Living mesothelioma claim: damages assessed in life, and more to follow after death
Andreou v S Booth Horrocks & Sons Limited
High Court (QBD)
13 January 2017
The recent decision of Judge Walden-Smith highlights the difficult task facing the judiciary in assessing the damages payable to a claimant unfortunate enough to have the terminal asbestos related disease mesothelioma.
Mr Andreou is one such claimant, who proceeded to trial and was able to recover damages under certain heads of claim and had an element of the damages claimed adjourned, to be assessed at a later date, following his death.
Dominic Collingwood looks at the issues in Andreou v S Booth Horrocks & Sons Limited (2017).
Living mesothelioma claims: background
It is worth considering at this point some background to mesothelioma claims brought during the claimant's lifetime, and winding the clock back about ten years to the 2006 High Court decision of the then Senior Master, Master Whittaker, in Boden v Crown House Maintenance Limited.
The Master decided that it was not an abuse of process to deal with liability and an immediate interim payment first, and then adjourn the assessment of damages until after the claimant had died, on the basis that the claim would become more valuable on a fatal basis.
In an action brought following the death of the original claimant, the damages for pain, suffering and loss of amenity and care, aids and appliances would be easier to assess. If there was a widow involved then there would be bereavement damages, the recovery of funeral expenses, and the dependency claim would be calculated on a more favourable basis to the estate than it would have been on the basis of a 'lost years claim' by a living claimant.
The irony is that initially the court did not easily recognise a 'lost years claim' made by a living claimant due to conflicting lines of authorities, thus compelling claimants to leave it to their estate to pursue such damages following death. In this respect a living claimant, whose injuries have reduced his life expectancy, can bring a claim for damages for loss of earnings in respect of the “lost years” from his working life caused by that reduction in his life expectancy following the decisions of the House of Lords in Pickett v British Rail Engineering Ltd (1978) and in Gammell v Wilson (1981).
Issues in Andreou
In the case of Andreou, the law appears to have been taken one step further. Cases in which the damages for certain elements might be complicated to assess or involve high levels of damages are highly likely to lead to a lack of agreement and the need for judicial determination. In this case, the judge could deal with certain elements very easily, and in fact those elements were agreed, including damages for pain and suffering (£90,000), past and future care (£20,000) and various small heads of travel and sundry costs.

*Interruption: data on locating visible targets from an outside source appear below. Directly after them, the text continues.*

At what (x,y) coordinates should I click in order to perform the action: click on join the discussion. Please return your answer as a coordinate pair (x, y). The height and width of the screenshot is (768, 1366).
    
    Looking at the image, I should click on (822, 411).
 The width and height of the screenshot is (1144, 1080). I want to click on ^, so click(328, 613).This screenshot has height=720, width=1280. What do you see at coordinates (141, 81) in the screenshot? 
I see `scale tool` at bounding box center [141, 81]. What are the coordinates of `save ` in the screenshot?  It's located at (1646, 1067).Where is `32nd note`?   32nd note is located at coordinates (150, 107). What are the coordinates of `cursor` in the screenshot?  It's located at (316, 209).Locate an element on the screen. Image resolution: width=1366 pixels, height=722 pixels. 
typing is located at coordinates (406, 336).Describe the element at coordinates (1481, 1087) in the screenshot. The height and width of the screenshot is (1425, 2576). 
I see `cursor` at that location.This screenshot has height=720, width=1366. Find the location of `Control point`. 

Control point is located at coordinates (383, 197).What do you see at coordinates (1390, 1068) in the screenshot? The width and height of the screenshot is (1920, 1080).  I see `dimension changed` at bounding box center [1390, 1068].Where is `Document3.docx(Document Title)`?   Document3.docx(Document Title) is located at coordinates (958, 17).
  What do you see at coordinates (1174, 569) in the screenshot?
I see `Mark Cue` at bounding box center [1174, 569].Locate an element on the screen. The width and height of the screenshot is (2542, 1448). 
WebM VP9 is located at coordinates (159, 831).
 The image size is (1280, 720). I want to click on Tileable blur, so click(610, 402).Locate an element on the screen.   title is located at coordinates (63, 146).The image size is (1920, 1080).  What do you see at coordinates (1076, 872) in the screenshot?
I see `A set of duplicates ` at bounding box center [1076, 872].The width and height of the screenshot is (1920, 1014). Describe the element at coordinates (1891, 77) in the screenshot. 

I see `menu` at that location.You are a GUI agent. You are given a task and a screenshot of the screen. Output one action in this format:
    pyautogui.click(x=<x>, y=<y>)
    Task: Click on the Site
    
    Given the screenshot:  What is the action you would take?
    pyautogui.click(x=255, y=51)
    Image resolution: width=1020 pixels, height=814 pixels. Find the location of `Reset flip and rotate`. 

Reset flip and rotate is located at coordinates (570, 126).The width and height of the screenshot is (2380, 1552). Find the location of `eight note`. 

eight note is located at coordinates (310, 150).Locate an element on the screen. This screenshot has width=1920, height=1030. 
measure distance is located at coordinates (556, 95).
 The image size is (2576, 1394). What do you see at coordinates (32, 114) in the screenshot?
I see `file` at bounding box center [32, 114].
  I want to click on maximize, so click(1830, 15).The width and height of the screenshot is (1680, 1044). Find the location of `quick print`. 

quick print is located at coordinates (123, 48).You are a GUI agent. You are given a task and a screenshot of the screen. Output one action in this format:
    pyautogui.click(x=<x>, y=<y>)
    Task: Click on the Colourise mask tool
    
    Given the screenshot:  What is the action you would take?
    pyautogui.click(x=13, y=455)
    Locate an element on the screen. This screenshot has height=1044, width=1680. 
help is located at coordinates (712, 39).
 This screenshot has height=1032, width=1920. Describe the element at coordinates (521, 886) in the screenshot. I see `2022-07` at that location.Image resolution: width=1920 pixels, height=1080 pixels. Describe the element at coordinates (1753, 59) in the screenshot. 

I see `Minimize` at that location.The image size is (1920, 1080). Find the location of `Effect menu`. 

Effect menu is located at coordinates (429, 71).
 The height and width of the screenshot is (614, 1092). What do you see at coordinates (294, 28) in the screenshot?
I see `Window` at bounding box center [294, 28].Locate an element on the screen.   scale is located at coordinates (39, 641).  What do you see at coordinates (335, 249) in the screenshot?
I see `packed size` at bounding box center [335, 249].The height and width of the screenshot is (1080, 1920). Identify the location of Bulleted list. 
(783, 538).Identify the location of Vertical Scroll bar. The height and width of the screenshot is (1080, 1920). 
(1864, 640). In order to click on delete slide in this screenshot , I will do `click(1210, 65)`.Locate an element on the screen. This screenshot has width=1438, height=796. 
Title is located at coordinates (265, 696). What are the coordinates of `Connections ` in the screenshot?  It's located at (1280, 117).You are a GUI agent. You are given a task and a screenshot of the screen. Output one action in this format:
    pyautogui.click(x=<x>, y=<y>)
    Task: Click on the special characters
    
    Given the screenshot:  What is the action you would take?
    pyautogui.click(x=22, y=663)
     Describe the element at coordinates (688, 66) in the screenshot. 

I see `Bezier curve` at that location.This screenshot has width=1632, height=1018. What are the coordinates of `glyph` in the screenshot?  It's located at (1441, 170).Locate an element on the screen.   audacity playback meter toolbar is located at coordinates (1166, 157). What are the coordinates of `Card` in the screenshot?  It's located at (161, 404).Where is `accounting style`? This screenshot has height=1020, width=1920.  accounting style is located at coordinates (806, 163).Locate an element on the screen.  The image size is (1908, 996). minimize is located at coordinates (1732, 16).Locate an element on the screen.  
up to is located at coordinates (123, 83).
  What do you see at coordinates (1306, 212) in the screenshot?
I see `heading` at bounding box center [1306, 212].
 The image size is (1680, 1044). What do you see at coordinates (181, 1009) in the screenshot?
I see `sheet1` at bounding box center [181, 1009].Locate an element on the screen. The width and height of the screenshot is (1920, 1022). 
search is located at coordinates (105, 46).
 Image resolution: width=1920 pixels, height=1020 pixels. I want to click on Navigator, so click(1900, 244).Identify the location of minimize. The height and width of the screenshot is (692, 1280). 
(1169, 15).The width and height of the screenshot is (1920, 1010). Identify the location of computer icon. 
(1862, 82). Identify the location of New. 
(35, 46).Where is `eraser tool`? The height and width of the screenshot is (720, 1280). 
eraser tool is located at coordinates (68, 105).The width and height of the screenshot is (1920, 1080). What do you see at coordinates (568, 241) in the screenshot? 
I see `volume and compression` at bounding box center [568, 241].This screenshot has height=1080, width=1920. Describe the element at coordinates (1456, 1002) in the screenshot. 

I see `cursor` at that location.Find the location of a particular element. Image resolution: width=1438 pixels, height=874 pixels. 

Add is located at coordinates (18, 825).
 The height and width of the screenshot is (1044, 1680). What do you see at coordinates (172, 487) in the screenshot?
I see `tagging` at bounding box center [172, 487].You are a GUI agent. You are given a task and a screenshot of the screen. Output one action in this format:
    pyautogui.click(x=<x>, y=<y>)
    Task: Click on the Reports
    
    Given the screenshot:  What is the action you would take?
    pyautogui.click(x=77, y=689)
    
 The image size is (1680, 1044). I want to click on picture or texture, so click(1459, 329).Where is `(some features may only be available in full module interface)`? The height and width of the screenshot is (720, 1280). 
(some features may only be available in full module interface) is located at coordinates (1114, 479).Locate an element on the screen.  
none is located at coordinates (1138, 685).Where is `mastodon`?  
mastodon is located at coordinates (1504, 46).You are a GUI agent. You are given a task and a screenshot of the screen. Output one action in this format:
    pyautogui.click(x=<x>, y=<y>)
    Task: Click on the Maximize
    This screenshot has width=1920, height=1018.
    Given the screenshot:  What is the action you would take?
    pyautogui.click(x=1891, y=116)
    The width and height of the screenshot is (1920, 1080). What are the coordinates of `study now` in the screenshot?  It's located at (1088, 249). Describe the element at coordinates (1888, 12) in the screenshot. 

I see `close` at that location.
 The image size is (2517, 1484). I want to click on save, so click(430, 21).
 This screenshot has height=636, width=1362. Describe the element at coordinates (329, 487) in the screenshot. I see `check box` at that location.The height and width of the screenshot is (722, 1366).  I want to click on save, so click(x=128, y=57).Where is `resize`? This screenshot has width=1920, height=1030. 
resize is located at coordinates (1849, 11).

The judge was faced with more difficult issues related to the upkeep of investment properties and of the claimant's own substantial property and land, adaptations made to the home by way of a lift (as opposed to a stairlift) and certain of the more minor elements. A number of items of future loss were also disputed including income and aids and equipment but the major dispute between the parties was the proper calculation for lost years. Given that the claim for loss of services during the lost years exceeded £200,000, and the cost of adapting the home to fit a lift exceeded £80,000, it is perhaps unsurprising that these claims were disputed.
The court was not assisted in the difficult task of assessing damages by the fact that it transpired the claimant himself was too ill to attend court and give evidence, and in addition some of the claims were not well presented in terms of documents and evidence in support of the figures claimed.
Those representing the defendant felt they were prejudiced by the claimant's absence. They also submitted that the elements of loss not properly evidenced should be dismissed in their entirety. That was a proposition not attractive to a trial judge when faced with the fact claimant had a life limiting illness.
The judgment does contain a useful analysis of what is reasonable within the context of aids and appliances. The claim for £84,000 for the fitting of a lift in the claimant's property was indeed dismissed but the claimant was compensated to the extent of what would be reasonably expected to be installed, i.e. a stairlift at a cost of £6,000. At a more modest level, the claimant was awarded £1,000 for a reclining chair, but not the full cost of a significantly more expensive recliner that he had purchased.
With regard to the loss of services claim, the claimant sought damages of £203,673 in relation to food grown on his land, as well as maintenance, care and other services which but for his terminal disease he would have provided his wife.
£100,000 had been offered by the defendant, along with criticism of the claimant's evidence.
The defendant contended that because the court could not properly consider this aspect of the damages claim immediately, the claim should be dismissed. The judge, however, adjourned the issue until after the claimant's death.
The claimant also sought to recover a substantial sum for loss of income. Although the evidence in support of the claim for financial income during the lost years was again criticised by the defendants, the judge observed that it would not be right to criticise the claimant for defects in his evidence and went on to apply a pragmatic approach to assessing those losses. Despite uncertainty as to figures, and criticism of the claimant's evidence from the defendants, the court was able to assess the lost years' claim in terms of financial losses.